For Americans seeking sand and sunshine, this week’s announcement of normalized diplomatic relations between the U.S. and Cuba offered the future prospect of an enticing new travel destination. And for the U.S. travel industry, the policy—though it doesn’t fully open tourism to Cuba—has provided an exciting jolt of new possibilities. Namely, hordes of U.S. tourists shelling out to visit the formerly forbidden country.
“This news from Cuba is interesting to us,” said Andrew Alexander, president of Red Roof Inn, which announced its first international location, in Brazil, on Dec. 17. “I view it as the first step, and one that probably will ultimately lead to a further opening of the country. Which certainly makes Cuba—from a tourism standpoint—a target for most hotel companies.”
Visiting Cuba is like stepping back to an earlier time, before fast-food outlets and strip malls—and it’s not just because of the 1950s-era American sedans still on the roads, say people who have visited. “The first thing you learn when you step off the plane is everything you thought about the place isn’t true,” said Bob Guild, vice president of Marazul Charters, a travel company that organizes daily charter flights from Miami to Cuba.

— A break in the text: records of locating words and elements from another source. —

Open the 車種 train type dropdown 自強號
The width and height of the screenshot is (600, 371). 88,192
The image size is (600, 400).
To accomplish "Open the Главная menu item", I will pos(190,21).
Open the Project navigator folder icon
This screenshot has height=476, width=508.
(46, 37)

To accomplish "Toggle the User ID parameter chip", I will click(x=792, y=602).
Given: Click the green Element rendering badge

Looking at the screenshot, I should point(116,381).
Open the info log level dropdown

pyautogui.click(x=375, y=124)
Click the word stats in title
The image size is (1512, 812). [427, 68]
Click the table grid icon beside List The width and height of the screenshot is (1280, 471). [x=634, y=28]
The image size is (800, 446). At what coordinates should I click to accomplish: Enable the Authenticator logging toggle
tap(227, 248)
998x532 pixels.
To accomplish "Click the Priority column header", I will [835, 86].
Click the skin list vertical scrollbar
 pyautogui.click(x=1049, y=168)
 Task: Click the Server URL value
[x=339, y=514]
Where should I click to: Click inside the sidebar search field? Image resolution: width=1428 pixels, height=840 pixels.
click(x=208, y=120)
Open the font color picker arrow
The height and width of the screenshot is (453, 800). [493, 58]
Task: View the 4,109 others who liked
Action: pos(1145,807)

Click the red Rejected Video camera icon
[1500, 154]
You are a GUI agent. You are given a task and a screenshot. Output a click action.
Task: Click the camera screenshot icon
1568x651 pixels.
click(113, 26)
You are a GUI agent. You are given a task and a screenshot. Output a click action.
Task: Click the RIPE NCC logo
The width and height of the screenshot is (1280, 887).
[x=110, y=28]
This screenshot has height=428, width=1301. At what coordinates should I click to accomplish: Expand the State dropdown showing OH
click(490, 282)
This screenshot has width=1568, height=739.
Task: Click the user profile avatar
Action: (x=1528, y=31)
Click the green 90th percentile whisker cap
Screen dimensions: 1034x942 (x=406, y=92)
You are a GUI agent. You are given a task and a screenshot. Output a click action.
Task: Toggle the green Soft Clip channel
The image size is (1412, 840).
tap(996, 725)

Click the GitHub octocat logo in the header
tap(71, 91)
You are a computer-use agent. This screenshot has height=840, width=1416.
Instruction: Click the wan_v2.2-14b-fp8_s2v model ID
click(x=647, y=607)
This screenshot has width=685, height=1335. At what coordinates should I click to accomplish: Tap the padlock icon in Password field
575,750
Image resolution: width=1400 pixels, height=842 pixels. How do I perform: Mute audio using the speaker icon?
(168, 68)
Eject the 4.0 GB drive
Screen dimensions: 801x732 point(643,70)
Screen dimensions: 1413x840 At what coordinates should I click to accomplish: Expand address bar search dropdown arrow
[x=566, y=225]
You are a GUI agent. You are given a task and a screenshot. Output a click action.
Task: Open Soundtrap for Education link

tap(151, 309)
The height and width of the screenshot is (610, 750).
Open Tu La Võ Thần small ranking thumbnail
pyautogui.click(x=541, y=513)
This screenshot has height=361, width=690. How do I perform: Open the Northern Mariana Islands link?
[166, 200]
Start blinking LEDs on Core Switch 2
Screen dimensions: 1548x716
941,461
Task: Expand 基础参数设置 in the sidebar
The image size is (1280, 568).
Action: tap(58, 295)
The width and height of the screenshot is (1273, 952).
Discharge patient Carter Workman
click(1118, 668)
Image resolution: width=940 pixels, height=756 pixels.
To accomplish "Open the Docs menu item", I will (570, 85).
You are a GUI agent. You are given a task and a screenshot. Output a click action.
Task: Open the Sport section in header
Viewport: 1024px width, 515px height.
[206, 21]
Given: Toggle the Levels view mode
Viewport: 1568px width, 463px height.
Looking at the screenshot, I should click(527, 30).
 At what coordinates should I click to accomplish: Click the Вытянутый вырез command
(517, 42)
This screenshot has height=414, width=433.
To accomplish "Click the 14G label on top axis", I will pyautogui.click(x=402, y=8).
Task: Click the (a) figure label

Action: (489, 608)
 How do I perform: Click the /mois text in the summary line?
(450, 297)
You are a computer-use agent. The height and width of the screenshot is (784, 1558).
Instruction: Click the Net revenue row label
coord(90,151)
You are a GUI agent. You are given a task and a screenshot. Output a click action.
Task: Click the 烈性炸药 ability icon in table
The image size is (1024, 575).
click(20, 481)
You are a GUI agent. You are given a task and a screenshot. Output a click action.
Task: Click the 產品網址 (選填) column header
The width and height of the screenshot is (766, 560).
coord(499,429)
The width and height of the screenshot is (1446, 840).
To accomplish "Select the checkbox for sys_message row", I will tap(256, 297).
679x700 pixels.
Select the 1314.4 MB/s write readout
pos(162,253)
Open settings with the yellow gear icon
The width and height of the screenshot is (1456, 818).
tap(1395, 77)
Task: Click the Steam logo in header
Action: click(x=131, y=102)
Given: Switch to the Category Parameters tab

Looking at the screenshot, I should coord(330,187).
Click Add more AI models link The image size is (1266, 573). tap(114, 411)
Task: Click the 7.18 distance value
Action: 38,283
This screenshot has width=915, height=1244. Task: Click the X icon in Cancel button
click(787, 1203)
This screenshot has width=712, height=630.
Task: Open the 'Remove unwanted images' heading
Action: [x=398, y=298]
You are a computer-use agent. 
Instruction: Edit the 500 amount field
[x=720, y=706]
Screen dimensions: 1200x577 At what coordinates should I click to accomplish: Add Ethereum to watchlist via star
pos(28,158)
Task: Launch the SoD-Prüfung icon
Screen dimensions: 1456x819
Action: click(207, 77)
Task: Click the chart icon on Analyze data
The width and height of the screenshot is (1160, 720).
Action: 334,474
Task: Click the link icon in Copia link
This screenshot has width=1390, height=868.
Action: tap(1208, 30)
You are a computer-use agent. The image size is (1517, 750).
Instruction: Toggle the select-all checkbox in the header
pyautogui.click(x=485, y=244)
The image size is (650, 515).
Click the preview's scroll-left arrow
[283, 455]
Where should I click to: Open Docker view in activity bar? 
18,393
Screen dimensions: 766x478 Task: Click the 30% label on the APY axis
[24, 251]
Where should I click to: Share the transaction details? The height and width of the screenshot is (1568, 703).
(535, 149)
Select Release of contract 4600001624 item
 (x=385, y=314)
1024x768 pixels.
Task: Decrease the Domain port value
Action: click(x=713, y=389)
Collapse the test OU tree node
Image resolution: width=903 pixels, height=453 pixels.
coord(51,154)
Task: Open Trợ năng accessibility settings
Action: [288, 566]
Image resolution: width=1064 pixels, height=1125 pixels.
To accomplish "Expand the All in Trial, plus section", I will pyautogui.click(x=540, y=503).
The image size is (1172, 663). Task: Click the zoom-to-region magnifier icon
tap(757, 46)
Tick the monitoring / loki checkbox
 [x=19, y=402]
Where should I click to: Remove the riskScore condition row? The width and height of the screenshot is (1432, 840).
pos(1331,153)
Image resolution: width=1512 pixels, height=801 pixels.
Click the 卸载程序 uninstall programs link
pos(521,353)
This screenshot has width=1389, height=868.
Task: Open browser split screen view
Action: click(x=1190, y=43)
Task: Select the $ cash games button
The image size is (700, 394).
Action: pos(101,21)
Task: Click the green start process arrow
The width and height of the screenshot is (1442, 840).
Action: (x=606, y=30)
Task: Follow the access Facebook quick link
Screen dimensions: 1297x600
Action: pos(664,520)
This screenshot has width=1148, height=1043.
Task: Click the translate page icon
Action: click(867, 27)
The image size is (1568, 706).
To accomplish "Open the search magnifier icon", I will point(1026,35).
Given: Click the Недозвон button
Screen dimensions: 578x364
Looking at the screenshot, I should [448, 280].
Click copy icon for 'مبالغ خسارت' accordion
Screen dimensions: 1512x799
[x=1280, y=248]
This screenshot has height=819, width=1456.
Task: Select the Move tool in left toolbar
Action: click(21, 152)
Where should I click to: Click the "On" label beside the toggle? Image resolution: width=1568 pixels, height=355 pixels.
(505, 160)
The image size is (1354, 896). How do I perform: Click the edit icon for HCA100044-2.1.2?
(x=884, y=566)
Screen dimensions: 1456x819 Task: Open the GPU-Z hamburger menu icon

Guild has visited the island “40 or 50 times” and says that Cuba has lost its political charge for most Americans and should not be restricted.
Sensing a huge business opportunity, many U.S. companies agree. “We believe passionately in the power of travel to bring peoples of different countries together,” an Orbitz spokesman said. “Visit Cuba in 2015 before the crowds,” Travelzoo blared Thursday in a tout for the small educational tours allowed under U.S. Treasury Department rules. “We believe that there is no greater way for Americans to break down barriers than through their unimpeded travel, where we collectively can exchange in a free flow of ideas,” Travel Leaders Group, which is based in Plymouth, Minn., and is one of the largest U.S. travel agencies, said in a news release.
But don’t pack your bikini for Havana just yet. Any move to open the tourism floodgates would need to come from Congress, an institution not known for alacrity or smooth functioning. There’s also the matter of infrastructure—Cuba has a thriving tourism industry but isn’t ready for a massive influx of American tourists. Moreover, even with Cuba’s trade and foreign investment from Latin America and Europe, the half-century-old U.S. embargo means that the nation’s economy is frail. Rationing of basic goods is common, and the black market flourishes. The government keeps close watch on visitors’ movements, which makes serious crime uncommon but keeps much of the nation off-limits to travelers.